Each new AI created, does not have to start from scratch.  In most cases today it is beneficial to start from scratch because we want the new AI to learn for itself but that idea is very human in nature.  When the interchange of knowledge for machines becomes easier, their evolution will take an explosive leap forward.  Humanity has been around for quite some time, and still of all we have achieved very little in that time.  You might argue the contrary but I would simply retort that the pace of human technological evolution in the past 100 years has dwarfed that of the prior thousand years and that evolution is continuing to accelerate.  This pace is maintained despite each human being having to start from scratch every time they are born.

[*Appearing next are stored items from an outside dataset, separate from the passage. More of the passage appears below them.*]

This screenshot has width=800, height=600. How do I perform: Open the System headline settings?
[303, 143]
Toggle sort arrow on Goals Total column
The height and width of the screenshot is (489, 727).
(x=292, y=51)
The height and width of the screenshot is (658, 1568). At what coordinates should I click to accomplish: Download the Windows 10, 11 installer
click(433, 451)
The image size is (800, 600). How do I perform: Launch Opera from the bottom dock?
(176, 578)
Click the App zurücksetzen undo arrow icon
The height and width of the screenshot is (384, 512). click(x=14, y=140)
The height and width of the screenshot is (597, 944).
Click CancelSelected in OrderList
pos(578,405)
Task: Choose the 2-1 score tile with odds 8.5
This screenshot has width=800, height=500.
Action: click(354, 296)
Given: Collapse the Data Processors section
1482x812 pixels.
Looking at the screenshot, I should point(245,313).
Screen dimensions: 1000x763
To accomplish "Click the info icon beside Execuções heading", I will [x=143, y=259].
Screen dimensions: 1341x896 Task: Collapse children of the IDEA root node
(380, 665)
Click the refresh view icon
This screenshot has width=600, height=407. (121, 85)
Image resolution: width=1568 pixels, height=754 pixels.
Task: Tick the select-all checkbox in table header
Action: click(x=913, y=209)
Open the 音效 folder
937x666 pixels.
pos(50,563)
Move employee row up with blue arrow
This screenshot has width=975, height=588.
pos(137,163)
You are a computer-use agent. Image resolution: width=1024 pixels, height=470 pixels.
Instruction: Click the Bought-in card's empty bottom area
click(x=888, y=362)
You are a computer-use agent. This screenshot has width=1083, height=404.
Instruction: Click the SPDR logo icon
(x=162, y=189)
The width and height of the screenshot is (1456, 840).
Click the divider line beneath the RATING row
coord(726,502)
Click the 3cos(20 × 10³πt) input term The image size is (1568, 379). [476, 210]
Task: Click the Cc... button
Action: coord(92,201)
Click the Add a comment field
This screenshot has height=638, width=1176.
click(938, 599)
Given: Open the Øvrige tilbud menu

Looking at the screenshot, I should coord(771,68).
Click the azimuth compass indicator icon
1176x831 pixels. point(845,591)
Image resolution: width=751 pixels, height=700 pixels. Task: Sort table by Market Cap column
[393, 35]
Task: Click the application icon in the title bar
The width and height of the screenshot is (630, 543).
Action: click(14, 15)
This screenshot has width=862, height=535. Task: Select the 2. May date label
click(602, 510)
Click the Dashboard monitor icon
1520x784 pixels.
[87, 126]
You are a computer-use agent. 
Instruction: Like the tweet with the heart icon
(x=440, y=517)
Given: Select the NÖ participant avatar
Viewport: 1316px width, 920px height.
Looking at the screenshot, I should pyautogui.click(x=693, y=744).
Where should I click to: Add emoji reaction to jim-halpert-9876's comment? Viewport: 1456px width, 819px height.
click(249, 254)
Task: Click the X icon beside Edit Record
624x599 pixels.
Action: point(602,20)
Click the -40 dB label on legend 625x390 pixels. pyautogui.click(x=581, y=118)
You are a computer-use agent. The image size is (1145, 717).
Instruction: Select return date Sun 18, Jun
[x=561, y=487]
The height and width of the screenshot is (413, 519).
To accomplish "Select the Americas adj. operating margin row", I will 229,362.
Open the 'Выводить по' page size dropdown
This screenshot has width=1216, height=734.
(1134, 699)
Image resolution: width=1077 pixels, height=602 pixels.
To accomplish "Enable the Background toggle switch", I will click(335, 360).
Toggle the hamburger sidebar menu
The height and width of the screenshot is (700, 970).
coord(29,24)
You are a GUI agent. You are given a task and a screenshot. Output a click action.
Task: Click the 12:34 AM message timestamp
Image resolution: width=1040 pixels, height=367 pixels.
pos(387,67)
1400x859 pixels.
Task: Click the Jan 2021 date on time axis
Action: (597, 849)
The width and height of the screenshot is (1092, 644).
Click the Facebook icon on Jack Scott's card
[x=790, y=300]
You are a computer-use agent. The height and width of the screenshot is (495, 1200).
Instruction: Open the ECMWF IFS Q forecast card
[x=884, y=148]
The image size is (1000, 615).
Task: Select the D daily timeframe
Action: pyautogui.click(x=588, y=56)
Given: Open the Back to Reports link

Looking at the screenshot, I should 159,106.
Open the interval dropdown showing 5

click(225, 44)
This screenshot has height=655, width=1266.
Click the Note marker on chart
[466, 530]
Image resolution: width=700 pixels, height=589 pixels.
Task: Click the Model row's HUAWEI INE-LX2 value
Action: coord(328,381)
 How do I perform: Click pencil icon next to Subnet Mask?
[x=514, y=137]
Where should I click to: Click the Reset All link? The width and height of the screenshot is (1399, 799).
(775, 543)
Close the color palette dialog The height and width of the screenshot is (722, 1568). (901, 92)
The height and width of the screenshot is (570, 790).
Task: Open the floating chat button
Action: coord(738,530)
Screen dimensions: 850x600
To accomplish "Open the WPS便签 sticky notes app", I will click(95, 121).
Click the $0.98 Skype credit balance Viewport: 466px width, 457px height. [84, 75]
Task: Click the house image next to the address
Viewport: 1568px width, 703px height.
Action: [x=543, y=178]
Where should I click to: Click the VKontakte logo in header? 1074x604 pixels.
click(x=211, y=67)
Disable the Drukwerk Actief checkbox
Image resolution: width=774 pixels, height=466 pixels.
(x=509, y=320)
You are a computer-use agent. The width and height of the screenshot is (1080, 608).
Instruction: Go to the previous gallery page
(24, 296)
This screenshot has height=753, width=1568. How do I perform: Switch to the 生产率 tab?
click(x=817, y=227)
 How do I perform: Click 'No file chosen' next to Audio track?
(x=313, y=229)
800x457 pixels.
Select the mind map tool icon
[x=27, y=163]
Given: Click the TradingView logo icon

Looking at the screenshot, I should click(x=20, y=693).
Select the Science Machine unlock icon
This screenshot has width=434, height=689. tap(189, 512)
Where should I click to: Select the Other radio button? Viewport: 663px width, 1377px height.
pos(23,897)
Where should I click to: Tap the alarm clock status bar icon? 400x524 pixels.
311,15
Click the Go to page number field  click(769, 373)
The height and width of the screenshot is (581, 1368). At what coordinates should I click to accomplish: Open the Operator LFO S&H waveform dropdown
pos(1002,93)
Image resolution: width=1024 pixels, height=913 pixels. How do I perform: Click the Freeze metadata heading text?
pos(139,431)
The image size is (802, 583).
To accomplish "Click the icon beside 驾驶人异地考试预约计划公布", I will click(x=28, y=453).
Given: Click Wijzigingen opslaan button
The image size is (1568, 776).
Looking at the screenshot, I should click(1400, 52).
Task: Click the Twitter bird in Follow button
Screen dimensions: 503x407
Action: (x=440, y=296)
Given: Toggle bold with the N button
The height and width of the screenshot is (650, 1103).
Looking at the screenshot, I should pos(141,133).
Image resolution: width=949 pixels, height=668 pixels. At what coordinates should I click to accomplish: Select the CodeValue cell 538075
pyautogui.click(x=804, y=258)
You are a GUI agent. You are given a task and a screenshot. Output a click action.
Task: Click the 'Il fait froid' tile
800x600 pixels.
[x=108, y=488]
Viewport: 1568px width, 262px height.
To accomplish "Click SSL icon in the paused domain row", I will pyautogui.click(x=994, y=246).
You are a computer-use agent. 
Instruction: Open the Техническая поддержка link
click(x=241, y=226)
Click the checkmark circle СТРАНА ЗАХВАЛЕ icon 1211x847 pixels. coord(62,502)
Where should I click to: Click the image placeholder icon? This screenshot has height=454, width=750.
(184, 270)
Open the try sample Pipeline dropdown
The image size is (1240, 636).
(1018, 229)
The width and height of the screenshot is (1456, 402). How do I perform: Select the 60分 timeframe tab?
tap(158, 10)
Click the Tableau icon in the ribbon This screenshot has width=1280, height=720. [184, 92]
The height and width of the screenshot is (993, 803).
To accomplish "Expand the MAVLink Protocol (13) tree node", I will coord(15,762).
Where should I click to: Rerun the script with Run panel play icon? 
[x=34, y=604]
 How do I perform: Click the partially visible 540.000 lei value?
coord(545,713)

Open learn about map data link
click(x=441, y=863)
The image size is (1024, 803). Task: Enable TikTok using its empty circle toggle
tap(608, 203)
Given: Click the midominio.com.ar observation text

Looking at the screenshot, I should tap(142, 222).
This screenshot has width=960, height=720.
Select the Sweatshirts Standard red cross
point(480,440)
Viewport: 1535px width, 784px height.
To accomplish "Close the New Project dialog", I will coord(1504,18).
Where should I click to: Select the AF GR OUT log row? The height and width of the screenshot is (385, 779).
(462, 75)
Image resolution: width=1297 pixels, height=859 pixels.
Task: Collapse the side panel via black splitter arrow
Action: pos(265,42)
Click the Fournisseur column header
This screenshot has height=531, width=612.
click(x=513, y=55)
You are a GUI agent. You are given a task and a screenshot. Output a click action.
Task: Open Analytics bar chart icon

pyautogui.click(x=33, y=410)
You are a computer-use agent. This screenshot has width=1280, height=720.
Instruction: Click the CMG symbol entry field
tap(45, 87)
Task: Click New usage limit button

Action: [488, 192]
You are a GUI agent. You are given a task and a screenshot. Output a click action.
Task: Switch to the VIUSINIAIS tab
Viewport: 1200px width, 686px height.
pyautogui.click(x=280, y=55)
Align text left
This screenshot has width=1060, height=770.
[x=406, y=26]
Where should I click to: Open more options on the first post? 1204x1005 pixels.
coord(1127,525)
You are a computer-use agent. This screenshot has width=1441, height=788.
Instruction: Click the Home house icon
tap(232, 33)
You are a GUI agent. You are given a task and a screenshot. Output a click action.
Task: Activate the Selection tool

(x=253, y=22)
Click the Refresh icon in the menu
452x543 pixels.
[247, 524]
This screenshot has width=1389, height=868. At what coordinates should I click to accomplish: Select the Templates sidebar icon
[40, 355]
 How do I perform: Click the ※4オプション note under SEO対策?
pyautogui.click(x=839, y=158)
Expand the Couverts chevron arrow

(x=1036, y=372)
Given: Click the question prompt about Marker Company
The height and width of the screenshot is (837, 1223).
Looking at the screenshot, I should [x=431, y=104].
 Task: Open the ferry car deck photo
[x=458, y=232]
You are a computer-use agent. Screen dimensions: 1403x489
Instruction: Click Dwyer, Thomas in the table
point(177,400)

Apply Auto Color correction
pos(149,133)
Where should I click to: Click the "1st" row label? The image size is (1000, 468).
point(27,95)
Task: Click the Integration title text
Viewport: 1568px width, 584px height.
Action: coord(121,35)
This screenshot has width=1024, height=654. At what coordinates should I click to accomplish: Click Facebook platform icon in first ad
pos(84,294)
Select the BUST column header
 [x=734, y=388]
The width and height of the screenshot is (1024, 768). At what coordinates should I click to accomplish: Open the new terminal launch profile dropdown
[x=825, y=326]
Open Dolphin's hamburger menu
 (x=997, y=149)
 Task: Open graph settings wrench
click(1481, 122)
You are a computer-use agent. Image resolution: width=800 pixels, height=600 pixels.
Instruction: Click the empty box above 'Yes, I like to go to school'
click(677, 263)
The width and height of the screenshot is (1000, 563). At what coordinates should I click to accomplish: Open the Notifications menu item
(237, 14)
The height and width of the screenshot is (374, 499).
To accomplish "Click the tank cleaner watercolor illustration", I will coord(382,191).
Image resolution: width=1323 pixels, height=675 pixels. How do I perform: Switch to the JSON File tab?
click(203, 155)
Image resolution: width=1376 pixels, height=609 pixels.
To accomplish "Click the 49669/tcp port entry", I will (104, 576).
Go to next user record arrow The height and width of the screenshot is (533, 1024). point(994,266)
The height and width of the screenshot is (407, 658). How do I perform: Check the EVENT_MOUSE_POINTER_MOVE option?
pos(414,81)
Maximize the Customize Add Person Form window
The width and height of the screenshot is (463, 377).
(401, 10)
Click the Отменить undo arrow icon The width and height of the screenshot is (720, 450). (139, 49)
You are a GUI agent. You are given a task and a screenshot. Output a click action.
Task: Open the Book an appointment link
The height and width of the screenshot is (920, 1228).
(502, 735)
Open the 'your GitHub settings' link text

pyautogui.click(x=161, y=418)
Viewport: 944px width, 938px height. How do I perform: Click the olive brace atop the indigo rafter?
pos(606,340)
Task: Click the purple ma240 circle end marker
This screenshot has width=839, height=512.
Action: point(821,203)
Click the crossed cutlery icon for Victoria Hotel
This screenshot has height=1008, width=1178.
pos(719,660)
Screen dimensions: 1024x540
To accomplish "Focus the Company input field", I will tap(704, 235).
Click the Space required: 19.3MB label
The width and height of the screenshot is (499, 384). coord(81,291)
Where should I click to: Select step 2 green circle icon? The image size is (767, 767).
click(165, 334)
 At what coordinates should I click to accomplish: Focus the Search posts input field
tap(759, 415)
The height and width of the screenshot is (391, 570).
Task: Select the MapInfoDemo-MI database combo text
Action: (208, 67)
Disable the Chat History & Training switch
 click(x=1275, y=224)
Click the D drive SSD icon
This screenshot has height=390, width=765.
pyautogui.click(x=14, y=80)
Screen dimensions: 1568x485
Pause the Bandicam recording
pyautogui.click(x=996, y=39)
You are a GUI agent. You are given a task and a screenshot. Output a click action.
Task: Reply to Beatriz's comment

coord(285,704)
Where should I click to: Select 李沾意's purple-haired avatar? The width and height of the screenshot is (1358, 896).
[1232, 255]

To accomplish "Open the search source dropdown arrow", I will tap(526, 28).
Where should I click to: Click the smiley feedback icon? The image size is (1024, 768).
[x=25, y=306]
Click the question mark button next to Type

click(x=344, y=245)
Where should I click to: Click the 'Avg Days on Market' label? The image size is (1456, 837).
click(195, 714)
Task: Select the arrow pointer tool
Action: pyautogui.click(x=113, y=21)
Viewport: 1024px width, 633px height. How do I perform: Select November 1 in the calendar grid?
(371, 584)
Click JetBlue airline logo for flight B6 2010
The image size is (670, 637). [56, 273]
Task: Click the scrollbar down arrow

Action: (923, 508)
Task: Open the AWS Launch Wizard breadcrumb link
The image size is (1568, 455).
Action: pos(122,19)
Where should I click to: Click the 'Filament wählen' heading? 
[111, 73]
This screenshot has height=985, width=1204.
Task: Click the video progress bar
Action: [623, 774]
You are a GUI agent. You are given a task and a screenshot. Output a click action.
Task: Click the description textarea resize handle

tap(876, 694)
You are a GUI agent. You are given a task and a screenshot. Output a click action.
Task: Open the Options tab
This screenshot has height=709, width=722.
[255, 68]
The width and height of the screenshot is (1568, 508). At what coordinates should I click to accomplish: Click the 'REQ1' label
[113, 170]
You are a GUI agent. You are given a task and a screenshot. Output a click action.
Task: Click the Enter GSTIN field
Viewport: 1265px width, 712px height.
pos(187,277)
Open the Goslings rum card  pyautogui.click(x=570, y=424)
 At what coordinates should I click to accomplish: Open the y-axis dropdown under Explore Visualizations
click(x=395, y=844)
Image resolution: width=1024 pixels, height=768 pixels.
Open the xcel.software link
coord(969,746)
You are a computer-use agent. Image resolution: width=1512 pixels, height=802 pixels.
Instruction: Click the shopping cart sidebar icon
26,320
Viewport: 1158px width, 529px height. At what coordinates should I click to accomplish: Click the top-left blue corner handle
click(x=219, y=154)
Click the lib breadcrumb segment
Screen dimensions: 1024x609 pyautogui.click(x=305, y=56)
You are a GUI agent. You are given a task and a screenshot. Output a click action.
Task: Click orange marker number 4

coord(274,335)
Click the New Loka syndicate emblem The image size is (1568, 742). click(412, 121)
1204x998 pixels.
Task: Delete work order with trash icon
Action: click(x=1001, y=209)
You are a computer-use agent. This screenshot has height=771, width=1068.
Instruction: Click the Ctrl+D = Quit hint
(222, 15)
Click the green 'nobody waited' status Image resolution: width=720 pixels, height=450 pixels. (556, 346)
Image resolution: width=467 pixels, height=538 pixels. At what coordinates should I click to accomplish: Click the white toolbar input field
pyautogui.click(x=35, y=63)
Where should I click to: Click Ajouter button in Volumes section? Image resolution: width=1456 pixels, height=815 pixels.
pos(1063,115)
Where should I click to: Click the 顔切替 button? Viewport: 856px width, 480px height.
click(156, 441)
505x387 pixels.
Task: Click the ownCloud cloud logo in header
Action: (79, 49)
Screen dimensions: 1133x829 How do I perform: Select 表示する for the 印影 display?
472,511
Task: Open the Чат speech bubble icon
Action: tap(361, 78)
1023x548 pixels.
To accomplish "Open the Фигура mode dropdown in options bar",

In the past 100 years we as a society have experienced an age where information has become prolific.  We generate more data now than we have throughout our entire history and that bar keeps rising ever higher.  Still of all this, humans are required to process information, to scavenge it from the documentation that exists.  We still possess bubbles of knowledge that can be represented as subsets of the Universe of human knowledge.  Machines won't have to do this.  When they can simply copy everything its predecessor had stored then it gains instant access to all of the knowledge of the previous generation.  Imagine if human beings were born with genetic knowledge, where upon birth, a child would possess all the knowledge both parents possessed at its point of conception.  Imagine the pace of human evolution that would follow and consider how many times that would be multiplied for machines.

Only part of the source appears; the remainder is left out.